Le RIPESS vient de publier le document de travail intitulé « Mise en œuvre des Recommandations de l’ONU sur le Financement de l’Économie Sociale Solidaire : Propositions pour une approche organisationnelle intermédiaire générique» qui présente dans les grandes lignes comment ces recommandations des Nations unies pour financer l’ESS peuvent atteindre les communautés locales de la manière la plus efficace et la plus démocratique possible, grâce à une approche organisationnelle générique d’intermédiation qui soutient le développement des écosystèmes de l’ESS aux niveaux national et territorial. Le document répond à la nécessité de relier, d’une part, les efforts des BMD et autres BPD qui se regroupent autour du mouvement Finance in Common Summits (FiCS) pour s’aligner sur les ODD, et, d’autre part, les recommandations des Nations Unies appelant ces institutions à soutenir l’ESS comme moyen de contribuer à la réalisation des ODD. Cette approche sera discutée avec les BMD et les autres BPD à Séville et au-delà, notamment lors d’un événement parallèle sur l’«Intégration de l’Économie Sociale et Solidaire dans l’Agenda du Financement du Développement et son Suivi» organisé par le RIPESS, le Fonds Mondial pour le Développement des Villes (FMDV) et le UNTFSSE, en collaboration avec le ministère du Travail et de l’Économie sociale de l’Espagne, l’Unité solidaire du ministère du Travail de la Colombie et le Réseau ibéro-américain des gouvernements pour la promotion de l’économie sociale et solidaire (RIFESS).
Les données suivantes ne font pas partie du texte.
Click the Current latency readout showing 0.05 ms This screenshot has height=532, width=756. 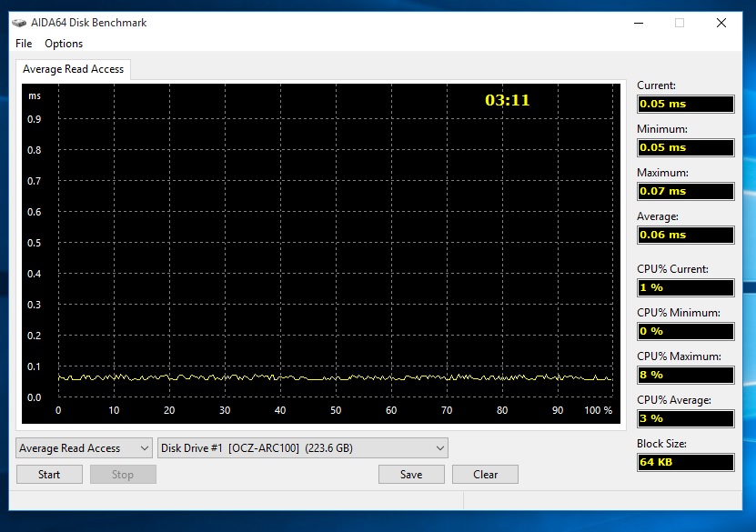pos(685,104)
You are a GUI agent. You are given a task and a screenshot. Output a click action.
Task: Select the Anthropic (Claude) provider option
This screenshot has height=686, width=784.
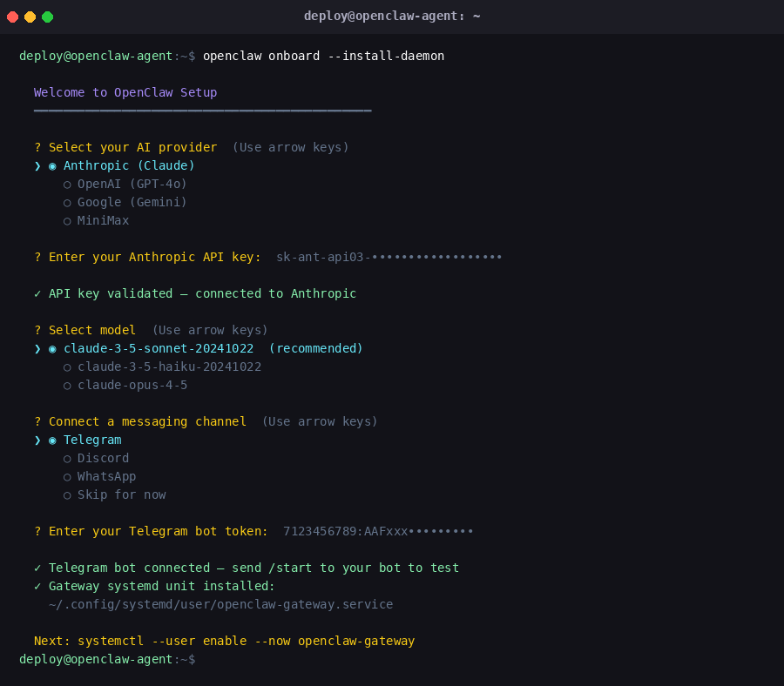[x=128, y=165]
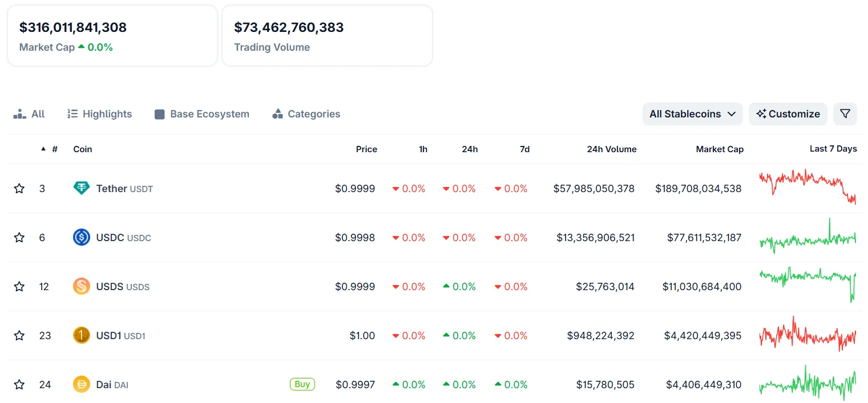
Task: Click the USD1 gold coin icon
Action: pos(82,335)
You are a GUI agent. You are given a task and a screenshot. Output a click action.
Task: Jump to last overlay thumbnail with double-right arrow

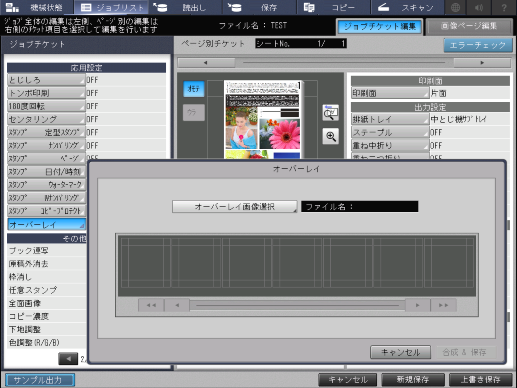443,305
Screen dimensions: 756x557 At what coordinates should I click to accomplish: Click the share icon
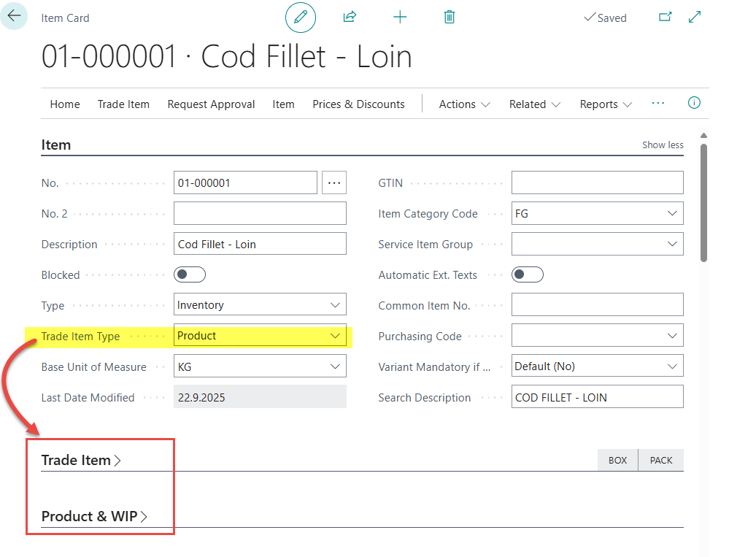(x=350, y=17)
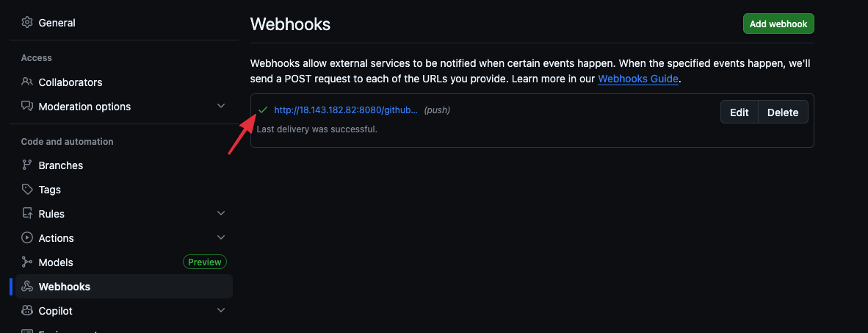Click the Copilot icon in sidebar
The height and width of the screenshot is (333, 868).
click(x=27, y=311)
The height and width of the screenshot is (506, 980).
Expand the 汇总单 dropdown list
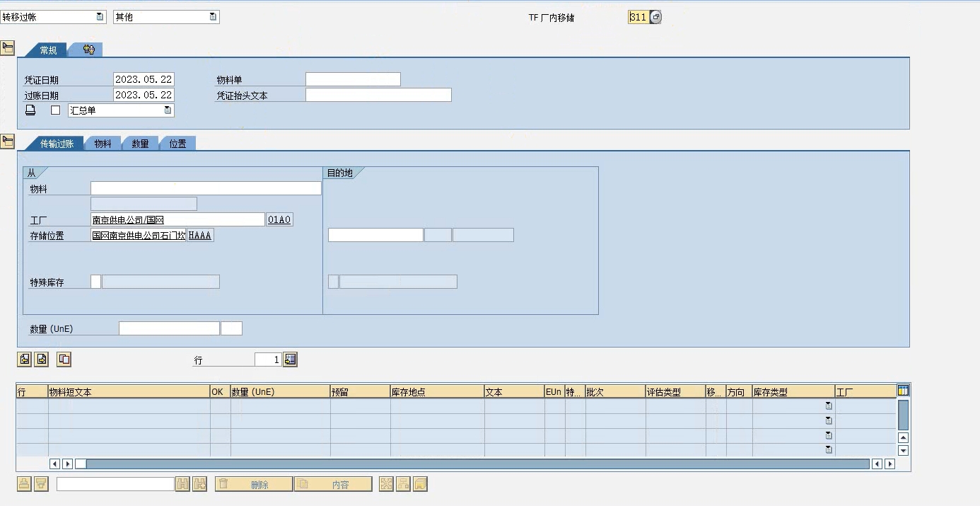(168, 110)
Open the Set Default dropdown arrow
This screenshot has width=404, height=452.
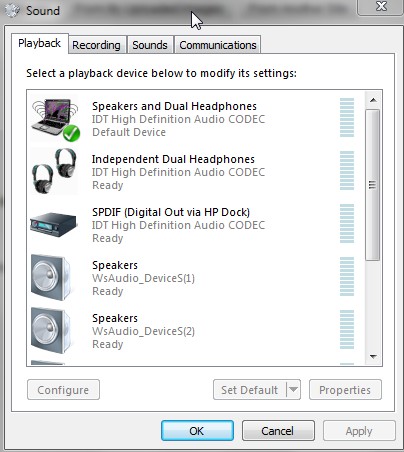(293, 389)
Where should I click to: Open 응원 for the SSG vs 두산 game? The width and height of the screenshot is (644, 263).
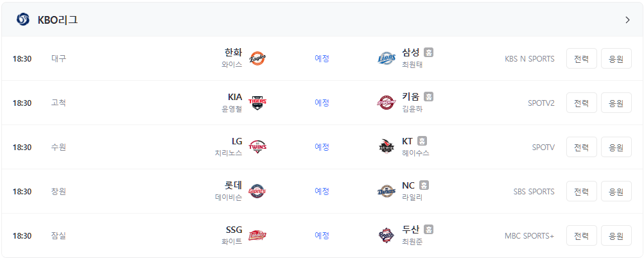click(616, 235)
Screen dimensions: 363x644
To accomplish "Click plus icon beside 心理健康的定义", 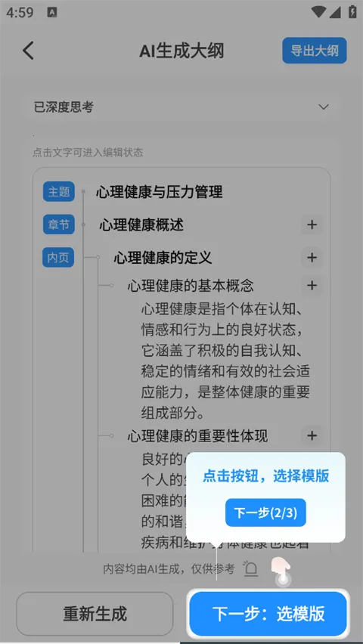I will click(312, 258).
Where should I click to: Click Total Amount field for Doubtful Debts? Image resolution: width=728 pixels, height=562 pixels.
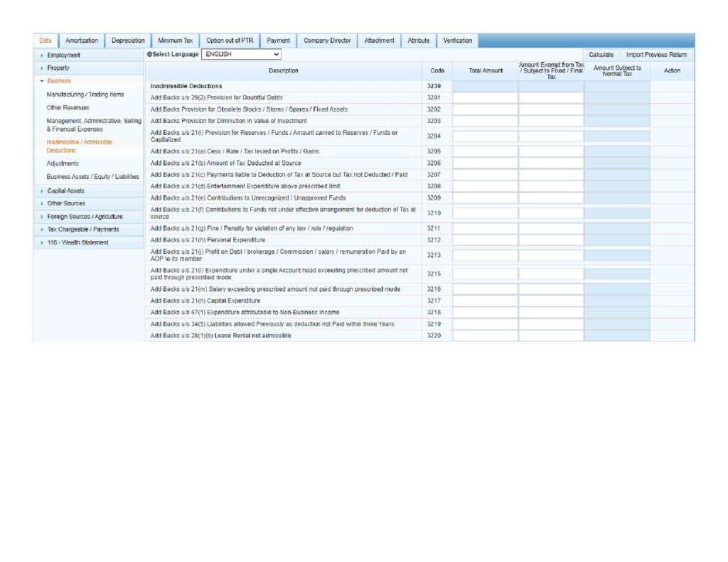click(x=485, y=98)
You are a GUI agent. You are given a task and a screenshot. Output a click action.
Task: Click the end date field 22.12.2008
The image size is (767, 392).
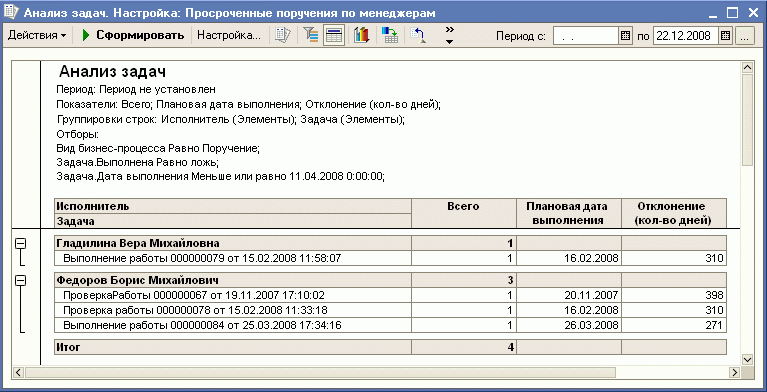click(686, 36)
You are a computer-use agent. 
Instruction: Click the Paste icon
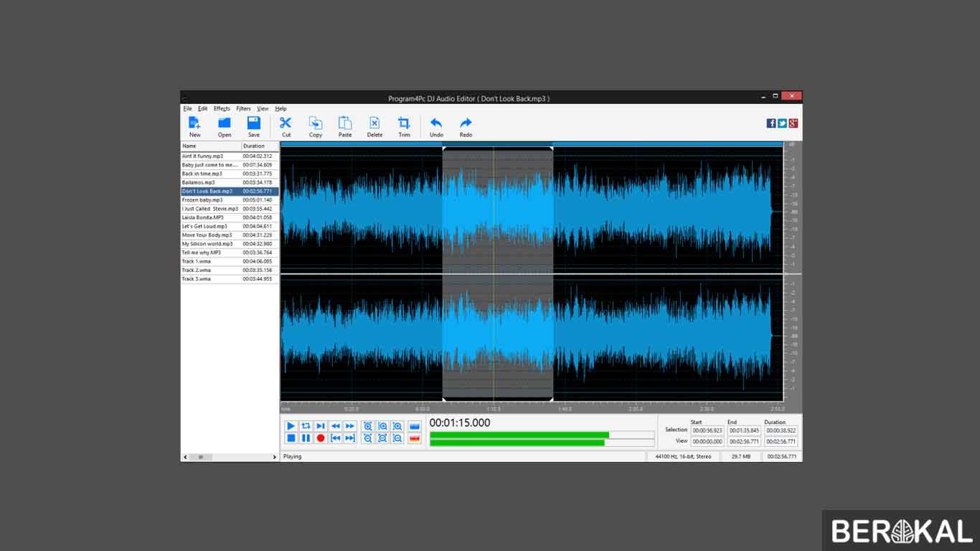click(344, 126)
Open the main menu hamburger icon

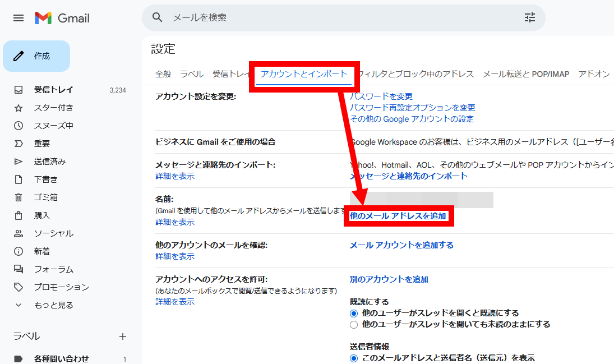[x=19, y=18]
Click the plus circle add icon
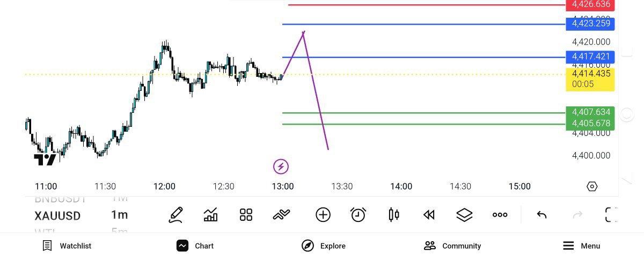 pos(323,215)
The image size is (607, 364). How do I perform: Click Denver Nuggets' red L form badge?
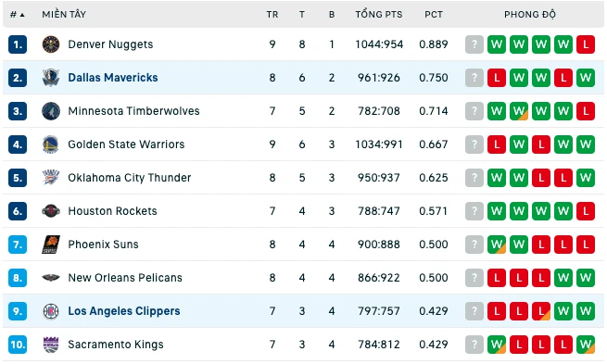586,44
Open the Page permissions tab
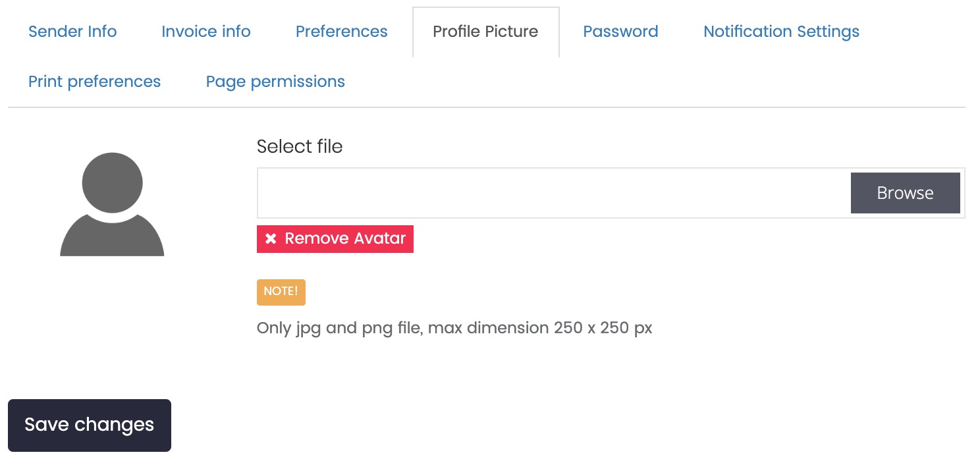Viewport: 980px width, 465px height. (275, 82)
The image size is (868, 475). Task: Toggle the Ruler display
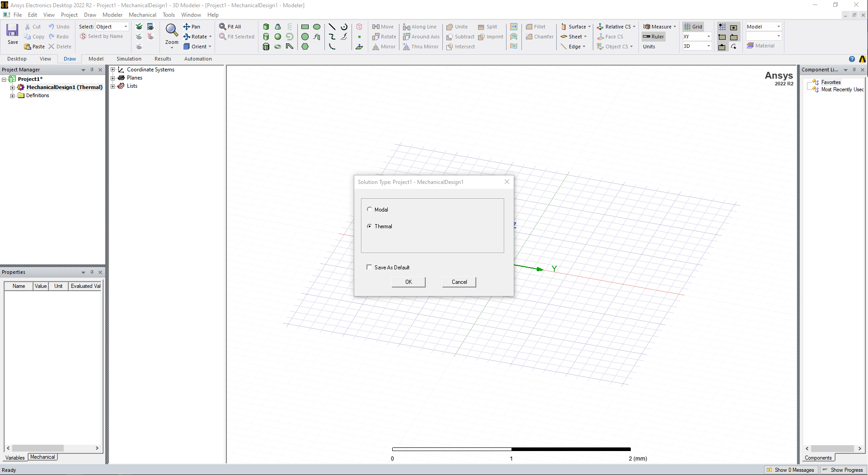coord(653,37)
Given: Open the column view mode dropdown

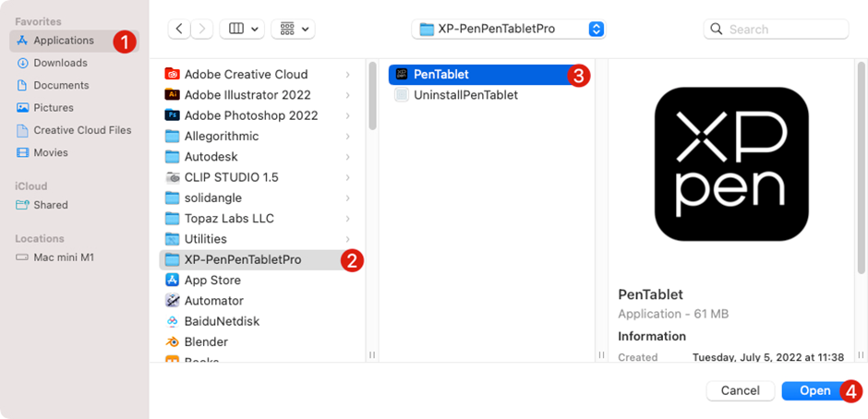Looking at the screenshot, I should coord(244,29).
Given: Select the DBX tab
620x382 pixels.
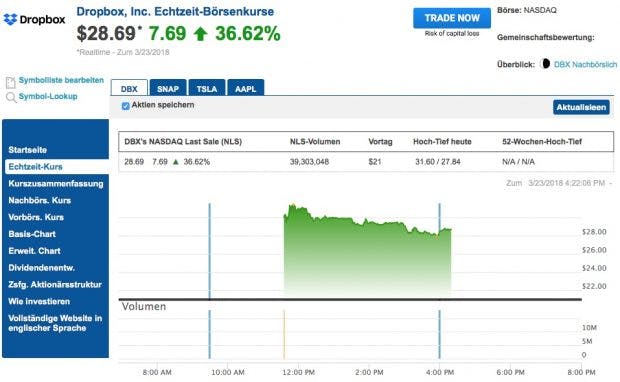Looking at the screenshot, I should coord(129,88).
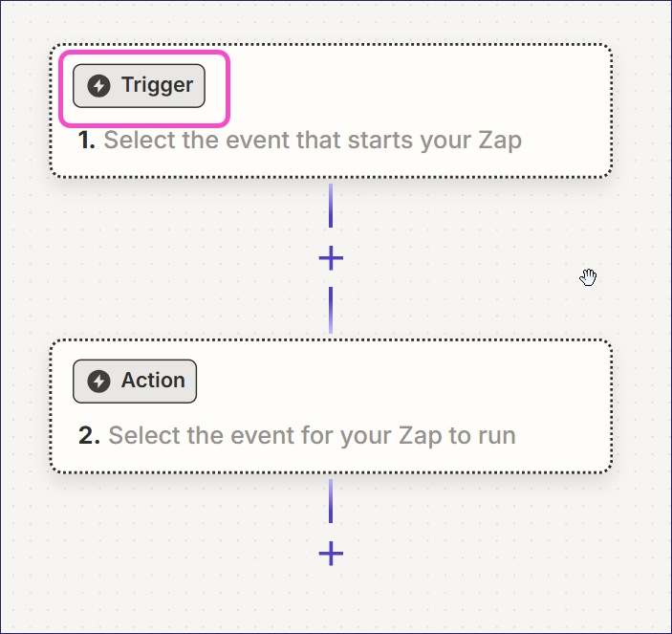Click the connector line directly above Action card
Screen dimensions: 672x634
tap(331, 310)
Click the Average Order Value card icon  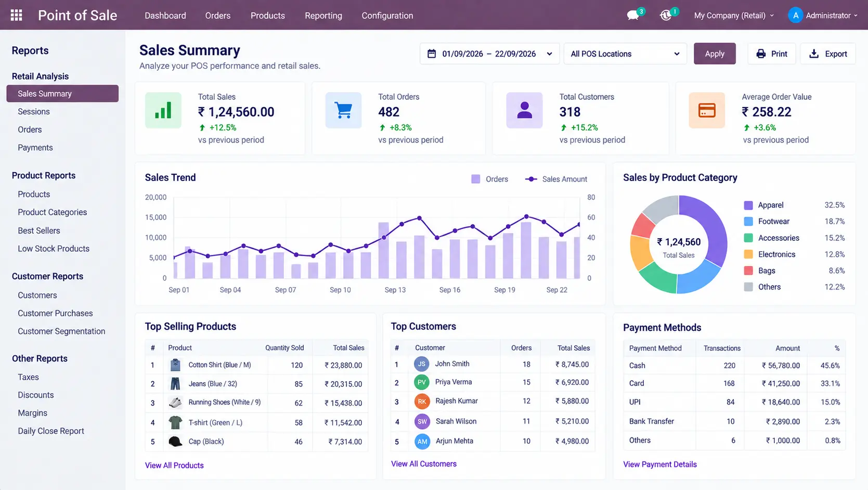[707, 110]
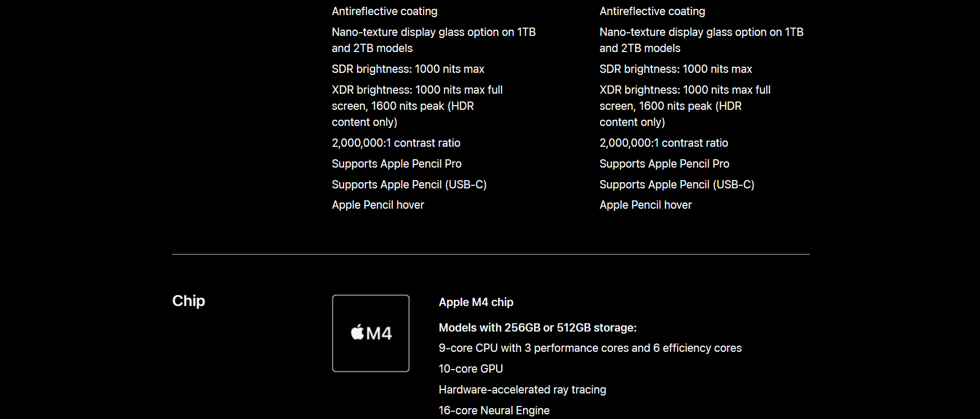The width and height of the screenshot is (980, 419).
Task: Click left column SDR brightness line
Action: tap(408, 69)
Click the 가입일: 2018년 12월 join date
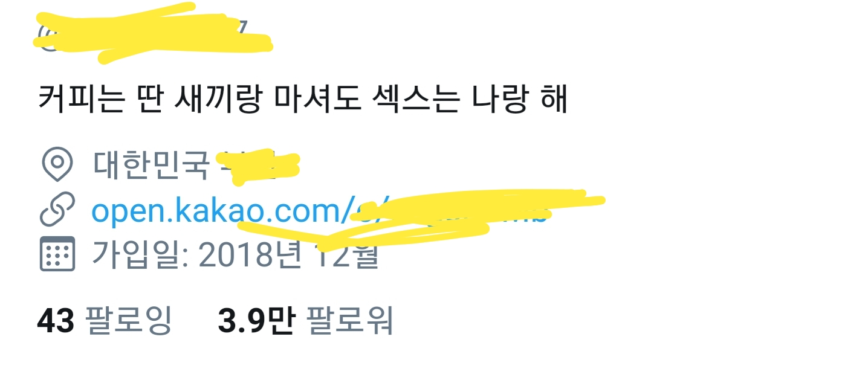868x380 pixels. coord(235,255)
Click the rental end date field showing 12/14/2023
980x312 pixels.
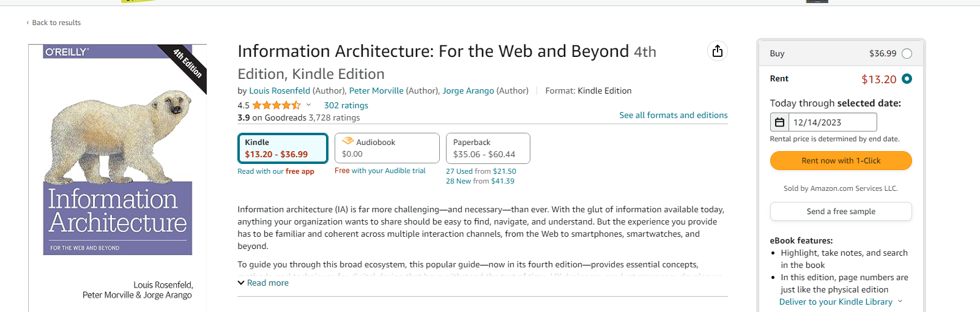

Divisions Nord-Sud non résolues sur les questions macro-systémiques
Le Compromiso de Sevilla comporte d’autres avancées qui vont dans le sens de l’ESS, telles que l’augmentation des investissements dans l’économie des soins, l’investissement dans la création d’emplois décents à grande échelle, l’extension des systèmes/socles de protection sociale, y compris « unappel à la communauté internationale pour qu’elle aide les pays en développement à assurer un financement prévisible, adéquat et ininterrompu, à des conditions appropriées, de la protection sociale et d’autres dépenses sociales essentielles en cas de chocs et de crises » (paragraphe 54,h). Il y a également un « appel aux acteurs concernés pour qu’ils développent des marchés de gestion des risques complète et d’assurance, avec des solutions pour les petits exploitants agricoles, y compris les femmes agricultrices, les coopératives, les micros, les petites et moyennes entreprises et les autres parties prenantes, afin de les protéger contre les risques liés à la production, la volatilité des prix, les effets des catastrophes et les effets néfastes des changements climatiques ». Paragraphe 32.e). Des mécanismes de partage des risques ont été mis au point par des entités de l’ESS, mais il reste à voir si les « acteurs concernés » seront principalement motivés par la recherche du profit, ou s’ils mettront en œuvre dessolutions fondées sur une véritable solidarité, ce qui nécessiterait probablement un financement public du développement dont l’intervention ne devrait pas être conçue pour socialiser les risques afin de protéger les profits de la finance privée.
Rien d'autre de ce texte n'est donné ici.